* _What you need to do_:
Copy the entries from the start down to the line containing "point(284,27)", swapping "icon" for "button" and leaving everything else unchanged.

Item position entries
====

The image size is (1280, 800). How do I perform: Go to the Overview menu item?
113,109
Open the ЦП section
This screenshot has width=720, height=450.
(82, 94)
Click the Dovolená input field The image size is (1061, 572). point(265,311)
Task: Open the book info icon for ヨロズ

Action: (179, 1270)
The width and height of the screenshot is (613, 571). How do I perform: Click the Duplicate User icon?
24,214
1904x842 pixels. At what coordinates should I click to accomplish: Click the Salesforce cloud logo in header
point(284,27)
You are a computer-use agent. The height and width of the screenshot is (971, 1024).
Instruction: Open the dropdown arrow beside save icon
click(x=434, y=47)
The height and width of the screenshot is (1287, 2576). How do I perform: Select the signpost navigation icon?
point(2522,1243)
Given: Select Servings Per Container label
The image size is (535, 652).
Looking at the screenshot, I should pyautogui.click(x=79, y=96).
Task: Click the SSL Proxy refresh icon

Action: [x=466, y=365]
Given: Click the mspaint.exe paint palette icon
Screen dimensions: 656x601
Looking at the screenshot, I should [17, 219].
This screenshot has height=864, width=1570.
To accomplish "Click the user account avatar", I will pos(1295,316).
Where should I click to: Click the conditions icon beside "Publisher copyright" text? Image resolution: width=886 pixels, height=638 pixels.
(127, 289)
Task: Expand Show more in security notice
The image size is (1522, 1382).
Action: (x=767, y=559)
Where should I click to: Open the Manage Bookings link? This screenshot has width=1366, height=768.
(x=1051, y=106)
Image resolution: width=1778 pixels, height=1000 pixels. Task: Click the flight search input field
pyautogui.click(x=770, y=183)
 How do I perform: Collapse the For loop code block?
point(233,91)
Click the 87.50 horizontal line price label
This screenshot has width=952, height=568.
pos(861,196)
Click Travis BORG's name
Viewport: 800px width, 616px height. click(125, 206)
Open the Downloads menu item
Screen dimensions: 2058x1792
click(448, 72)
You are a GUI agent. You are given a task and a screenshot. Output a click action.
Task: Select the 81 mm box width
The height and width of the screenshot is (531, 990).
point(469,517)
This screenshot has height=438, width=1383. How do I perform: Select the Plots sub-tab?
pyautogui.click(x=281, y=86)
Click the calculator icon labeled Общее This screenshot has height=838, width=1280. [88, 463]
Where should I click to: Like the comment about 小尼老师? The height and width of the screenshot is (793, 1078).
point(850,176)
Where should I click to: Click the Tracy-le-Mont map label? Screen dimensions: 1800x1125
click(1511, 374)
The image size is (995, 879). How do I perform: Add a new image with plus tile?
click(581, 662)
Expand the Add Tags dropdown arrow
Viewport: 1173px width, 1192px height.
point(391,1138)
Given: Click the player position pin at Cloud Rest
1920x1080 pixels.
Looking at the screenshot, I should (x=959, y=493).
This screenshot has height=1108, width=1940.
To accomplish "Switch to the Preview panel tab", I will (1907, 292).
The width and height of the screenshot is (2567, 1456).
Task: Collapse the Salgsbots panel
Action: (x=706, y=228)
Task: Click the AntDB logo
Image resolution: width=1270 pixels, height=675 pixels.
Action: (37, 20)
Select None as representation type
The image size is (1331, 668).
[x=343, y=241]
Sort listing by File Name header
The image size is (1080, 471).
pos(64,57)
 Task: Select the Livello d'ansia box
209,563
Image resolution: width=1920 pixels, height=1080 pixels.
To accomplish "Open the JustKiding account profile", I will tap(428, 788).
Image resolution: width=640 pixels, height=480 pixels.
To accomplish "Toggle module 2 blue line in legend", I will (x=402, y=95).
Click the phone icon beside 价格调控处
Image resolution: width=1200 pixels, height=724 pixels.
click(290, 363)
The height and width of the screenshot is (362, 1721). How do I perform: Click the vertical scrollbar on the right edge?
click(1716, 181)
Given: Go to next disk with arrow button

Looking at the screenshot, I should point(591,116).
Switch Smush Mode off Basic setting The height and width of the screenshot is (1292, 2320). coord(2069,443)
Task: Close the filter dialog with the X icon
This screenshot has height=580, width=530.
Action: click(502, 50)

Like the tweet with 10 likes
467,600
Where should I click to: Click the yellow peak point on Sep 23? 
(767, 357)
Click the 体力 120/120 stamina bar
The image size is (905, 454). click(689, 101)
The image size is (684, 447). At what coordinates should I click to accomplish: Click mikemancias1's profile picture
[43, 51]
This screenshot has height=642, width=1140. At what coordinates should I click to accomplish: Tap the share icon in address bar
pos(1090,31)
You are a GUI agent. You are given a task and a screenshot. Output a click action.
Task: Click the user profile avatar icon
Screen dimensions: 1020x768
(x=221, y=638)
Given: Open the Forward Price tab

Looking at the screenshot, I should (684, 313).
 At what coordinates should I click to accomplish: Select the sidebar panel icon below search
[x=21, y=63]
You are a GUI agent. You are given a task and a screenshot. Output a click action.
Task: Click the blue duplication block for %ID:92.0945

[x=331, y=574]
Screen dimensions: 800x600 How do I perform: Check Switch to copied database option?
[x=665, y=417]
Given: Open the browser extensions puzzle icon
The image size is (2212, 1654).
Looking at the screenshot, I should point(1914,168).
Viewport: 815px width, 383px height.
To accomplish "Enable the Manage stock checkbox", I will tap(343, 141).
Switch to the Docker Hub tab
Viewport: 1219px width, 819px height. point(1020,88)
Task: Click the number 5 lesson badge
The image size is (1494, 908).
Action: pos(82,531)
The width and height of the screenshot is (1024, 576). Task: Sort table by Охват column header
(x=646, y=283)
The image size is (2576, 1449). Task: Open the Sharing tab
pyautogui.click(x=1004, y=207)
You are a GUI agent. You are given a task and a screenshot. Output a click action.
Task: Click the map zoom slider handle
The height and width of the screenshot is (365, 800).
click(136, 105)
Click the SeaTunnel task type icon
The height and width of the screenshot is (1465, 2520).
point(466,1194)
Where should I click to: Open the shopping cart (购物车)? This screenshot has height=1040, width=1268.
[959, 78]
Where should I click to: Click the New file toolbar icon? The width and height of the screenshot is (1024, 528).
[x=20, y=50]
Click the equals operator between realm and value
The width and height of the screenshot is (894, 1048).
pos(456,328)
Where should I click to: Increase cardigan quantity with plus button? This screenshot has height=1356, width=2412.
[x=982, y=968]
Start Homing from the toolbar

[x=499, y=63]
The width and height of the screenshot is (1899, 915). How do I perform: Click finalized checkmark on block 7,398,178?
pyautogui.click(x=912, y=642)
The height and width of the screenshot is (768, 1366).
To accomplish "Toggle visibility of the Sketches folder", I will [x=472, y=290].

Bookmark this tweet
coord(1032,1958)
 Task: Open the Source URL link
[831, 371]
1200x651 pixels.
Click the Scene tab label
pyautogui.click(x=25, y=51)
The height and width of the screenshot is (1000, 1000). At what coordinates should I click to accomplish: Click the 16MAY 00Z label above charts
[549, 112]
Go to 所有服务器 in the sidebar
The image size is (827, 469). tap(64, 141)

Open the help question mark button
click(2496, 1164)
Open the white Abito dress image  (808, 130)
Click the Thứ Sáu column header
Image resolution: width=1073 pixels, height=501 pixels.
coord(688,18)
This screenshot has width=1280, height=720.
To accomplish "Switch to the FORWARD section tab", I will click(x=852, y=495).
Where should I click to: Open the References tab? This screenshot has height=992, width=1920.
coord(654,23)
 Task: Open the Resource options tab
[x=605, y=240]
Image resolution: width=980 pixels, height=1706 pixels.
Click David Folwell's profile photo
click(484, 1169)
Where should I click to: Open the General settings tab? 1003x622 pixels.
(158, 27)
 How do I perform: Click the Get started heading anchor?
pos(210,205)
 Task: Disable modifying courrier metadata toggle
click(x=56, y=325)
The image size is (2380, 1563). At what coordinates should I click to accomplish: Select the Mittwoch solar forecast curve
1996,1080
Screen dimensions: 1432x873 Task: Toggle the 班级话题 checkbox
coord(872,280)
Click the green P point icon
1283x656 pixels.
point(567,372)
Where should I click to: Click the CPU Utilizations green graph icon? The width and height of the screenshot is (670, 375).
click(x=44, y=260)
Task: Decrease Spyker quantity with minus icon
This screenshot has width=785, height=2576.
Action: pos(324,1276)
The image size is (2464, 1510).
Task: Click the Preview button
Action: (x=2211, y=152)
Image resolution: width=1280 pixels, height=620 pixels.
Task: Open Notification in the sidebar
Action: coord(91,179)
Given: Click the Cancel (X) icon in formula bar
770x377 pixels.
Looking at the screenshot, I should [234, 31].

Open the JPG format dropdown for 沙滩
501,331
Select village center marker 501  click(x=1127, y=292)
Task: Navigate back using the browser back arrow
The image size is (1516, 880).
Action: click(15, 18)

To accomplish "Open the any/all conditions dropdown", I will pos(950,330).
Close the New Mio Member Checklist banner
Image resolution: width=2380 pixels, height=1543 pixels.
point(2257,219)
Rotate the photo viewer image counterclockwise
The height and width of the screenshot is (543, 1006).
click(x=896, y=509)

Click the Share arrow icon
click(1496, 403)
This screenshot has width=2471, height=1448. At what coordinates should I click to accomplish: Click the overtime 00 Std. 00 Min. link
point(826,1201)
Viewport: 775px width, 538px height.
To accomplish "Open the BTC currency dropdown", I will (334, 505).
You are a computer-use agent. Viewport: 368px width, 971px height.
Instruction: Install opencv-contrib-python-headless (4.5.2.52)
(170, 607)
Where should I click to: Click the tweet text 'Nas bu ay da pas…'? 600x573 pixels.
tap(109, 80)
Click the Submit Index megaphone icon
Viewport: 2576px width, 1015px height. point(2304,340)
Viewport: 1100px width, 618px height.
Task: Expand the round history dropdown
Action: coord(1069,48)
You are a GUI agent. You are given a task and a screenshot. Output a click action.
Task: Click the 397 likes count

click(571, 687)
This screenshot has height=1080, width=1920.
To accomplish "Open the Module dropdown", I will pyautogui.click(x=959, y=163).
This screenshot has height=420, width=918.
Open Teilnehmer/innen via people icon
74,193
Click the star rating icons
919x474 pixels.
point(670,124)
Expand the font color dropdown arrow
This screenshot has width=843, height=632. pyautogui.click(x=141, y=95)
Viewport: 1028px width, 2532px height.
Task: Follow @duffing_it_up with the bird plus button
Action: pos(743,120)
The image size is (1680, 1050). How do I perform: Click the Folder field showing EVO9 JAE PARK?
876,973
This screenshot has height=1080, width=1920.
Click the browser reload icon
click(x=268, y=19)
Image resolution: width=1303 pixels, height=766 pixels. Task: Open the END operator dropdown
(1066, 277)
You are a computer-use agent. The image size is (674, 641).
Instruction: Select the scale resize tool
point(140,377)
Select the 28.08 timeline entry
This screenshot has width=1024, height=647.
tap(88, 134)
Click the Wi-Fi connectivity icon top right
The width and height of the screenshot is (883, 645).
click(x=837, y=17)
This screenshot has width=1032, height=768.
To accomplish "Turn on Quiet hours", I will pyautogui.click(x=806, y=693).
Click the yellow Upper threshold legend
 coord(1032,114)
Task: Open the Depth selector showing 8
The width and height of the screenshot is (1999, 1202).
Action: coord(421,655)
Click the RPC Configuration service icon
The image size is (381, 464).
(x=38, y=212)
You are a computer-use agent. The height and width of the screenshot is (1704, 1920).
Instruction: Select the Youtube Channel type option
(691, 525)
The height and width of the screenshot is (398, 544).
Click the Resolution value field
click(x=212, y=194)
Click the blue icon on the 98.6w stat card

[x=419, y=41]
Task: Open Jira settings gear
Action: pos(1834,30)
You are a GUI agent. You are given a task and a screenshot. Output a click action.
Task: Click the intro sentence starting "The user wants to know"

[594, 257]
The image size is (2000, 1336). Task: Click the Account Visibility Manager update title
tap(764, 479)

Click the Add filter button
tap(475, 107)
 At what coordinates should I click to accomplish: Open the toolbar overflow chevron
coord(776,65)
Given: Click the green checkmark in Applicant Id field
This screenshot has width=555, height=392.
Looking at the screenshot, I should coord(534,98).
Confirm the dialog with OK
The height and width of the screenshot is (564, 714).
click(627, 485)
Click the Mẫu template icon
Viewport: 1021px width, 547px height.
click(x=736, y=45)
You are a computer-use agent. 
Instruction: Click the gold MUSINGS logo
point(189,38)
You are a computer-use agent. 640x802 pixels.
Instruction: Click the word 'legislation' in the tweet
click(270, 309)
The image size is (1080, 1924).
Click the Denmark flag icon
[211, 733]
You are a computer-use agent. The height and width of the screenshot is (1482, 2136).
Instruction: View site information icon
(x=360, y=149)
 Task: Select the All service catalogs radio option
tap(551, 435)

====

* _Task solution_:
The image size is (1280, 800). How do I perform: Go to the Overview menu item?
113,109
Open the ЦП section
This screenshot has width=720, height=450.
(82, 94)
Click the Dovolená input field The image size is (1061, 572). point(265,311)
Task: Open the book info button for ヨロズ

Action: (179, 1270)
The width and height of the screenshot is (613, 571). How do I perform: Click the Duplicate User button?
24,214
1904x842 pixels. At what coordinates should I click to accomplish: Click the Salesforce cloud logo in header
point(284,27)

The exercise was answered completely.